History of dot product and cosine The fact that the dot product and the cosine of the angle between two vectors are mutually computable is easy to show (see the two sides in the two answers at Dot product in coordinates).
But looking at the dot product, I would never have thought that it somehow captures something about the angle (and vice versa).
How did the connection get discovered? Who were the major players? Did it just fall out of the development of matrix operations for linear algebra (or did the dot product come first) or are these only related by hindsight or what?
 A: Looking at mathword under D you'll find:

DOT PRODUCT is found in 1901 in Vector Analysis by J. Willard Gibbs and Edwin Bidwell Wilson:
The direct product is denoted by writing the two vectors with a dot between them as
A·B
This is read A dot B and therefore may often be called the dot product instead of the direct product.
[This citation was provided by Joanne M. Despres of Merriam-Webster Inc.] 

If you get a hold of a copy I'm sure they'll have a good discussion on the matter.  Gibbs was the big proponent of vectors and I'm willing to bet he'd have discussed the connection between the two.  That'd probably be a good starting point to tracking down an answer to your question.
A: Cross-posted my answer here.
It is Sir William R. Hamilton who originally touched upon the concept.

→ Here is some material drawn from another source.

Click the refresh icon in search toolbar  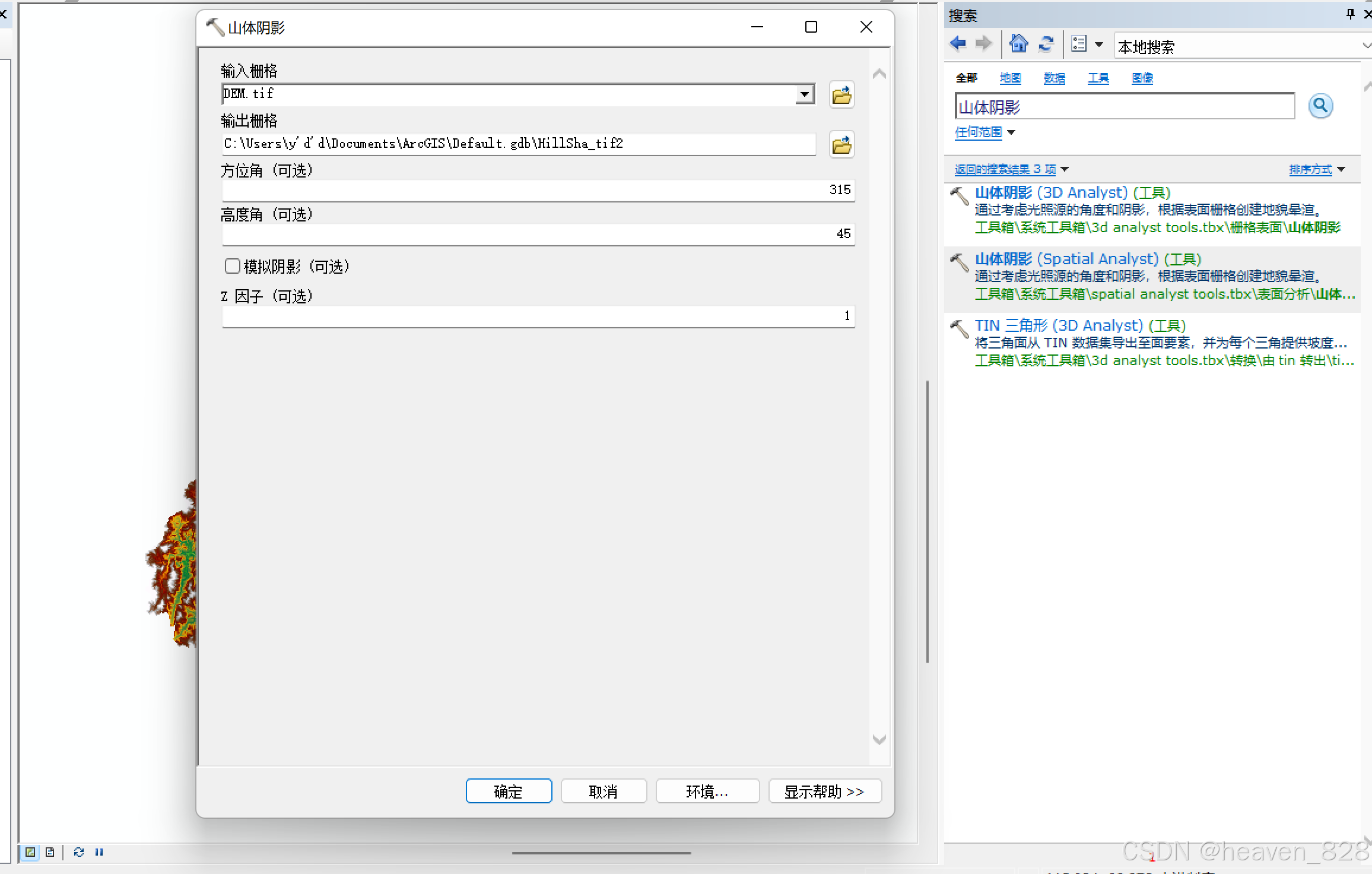pyautogui.click(x=1046, y=44)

Near the end of his letter to John T. Graves about his recent discovery of quaternions in the same year (1843), he writes the following:

Multiplication will be easy if we are familiar with the rules for the product of two pure imaginaries. This product is, by (B.),
$$(0, b, c, d)(0, b′, c′, d′) = (−bb′ − cc′ − dd′, cd′ − dc′, db′ − bd′, bc′ − cb′);$$
the product-line is perpendicular to the plane of the factors; its length is the product of their lengths multiplied by the sine of the angle between them: and the real part of the product, with its sign changed, is the same product of the lengths of the factors multiplied by the cosine of their inclination.

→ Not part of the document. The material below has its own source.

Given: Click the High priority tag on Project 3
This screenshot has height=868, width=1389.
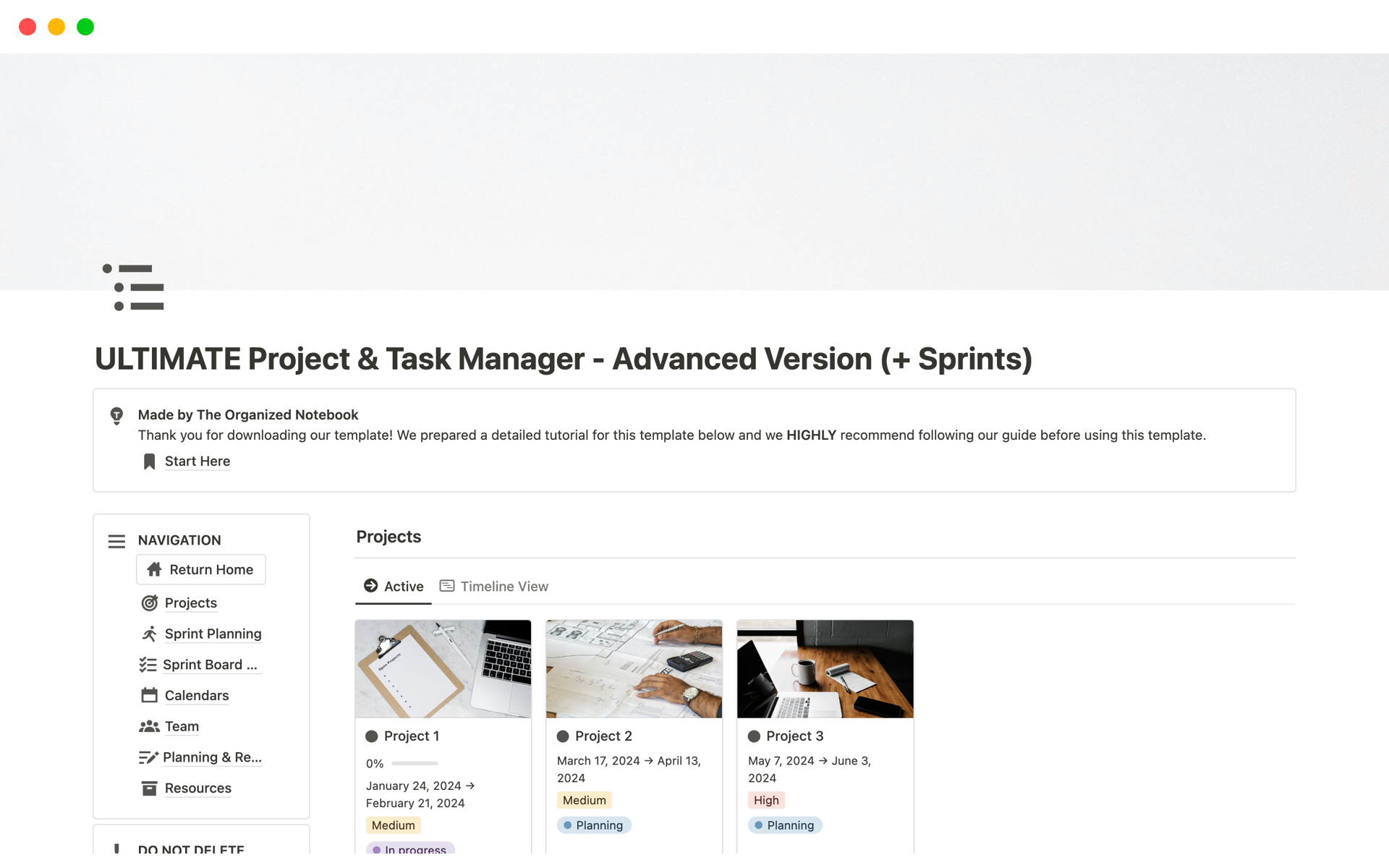Looking at the screenshot, I should (x=766, y=801).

In essence, he recognized that (using modern notation for quaternions):
$$(0, \vec{v})(0, \vec{w}) = (-\Vert \vec{v} \Vert \Vert \vec{w} \Vert \cos(\theta), \Vert \vec{v} \Vert \Vert \vec{w} \Vert \sin(\theta) \vec{k})$$
where $\theta$ is the angle between $\vec{v}$ and $\vec{w}$, and $\vec{k}$ is perpendicular to $\vec{v}$ and $\vec{w}$.
This discovery precedes Gibbs and Heaviside, who were born in 1839 and 1850 respectively.
A: I suspect that J.M. is right: historically, quaternions came before vectors.  But before the quaternions you had complex numbers.
For two complex numbers $z$ and $w$, the fact that $\text{Re}(\overline{z} w) = |z| |w| \cos \theta$, where $\theta$ is the angle between them measured at the origin, is clear from the polar representation.  Write this out in terms of the real and imaginary parts of $z$ and $w$ and you have the two-dimensional version of your relationship.   
Hamilton, of course, knew all of this, and a main motivation behind his development of the algebra of quaternions was to get a way to study three-dimensional space analogous to the use of complex numbers to study two-dimensional space.  If $P = a i + b j + c k$ and $Q = d i + e j + f k$ are quaternions representing what we would call "vectors", the real part of the quaternion $\overline{P} Q = (-ai-bj-ck)(di+ej+fk)$ is $ad + be + cf$, and this 
should be (and is) $|P| |Q| \cos \theta$.
Gibbs et al dispensed with the quaternion framework and wrote this as the "dot product" of the two vectors $(a,b,c)$ and $(d,e,f)$.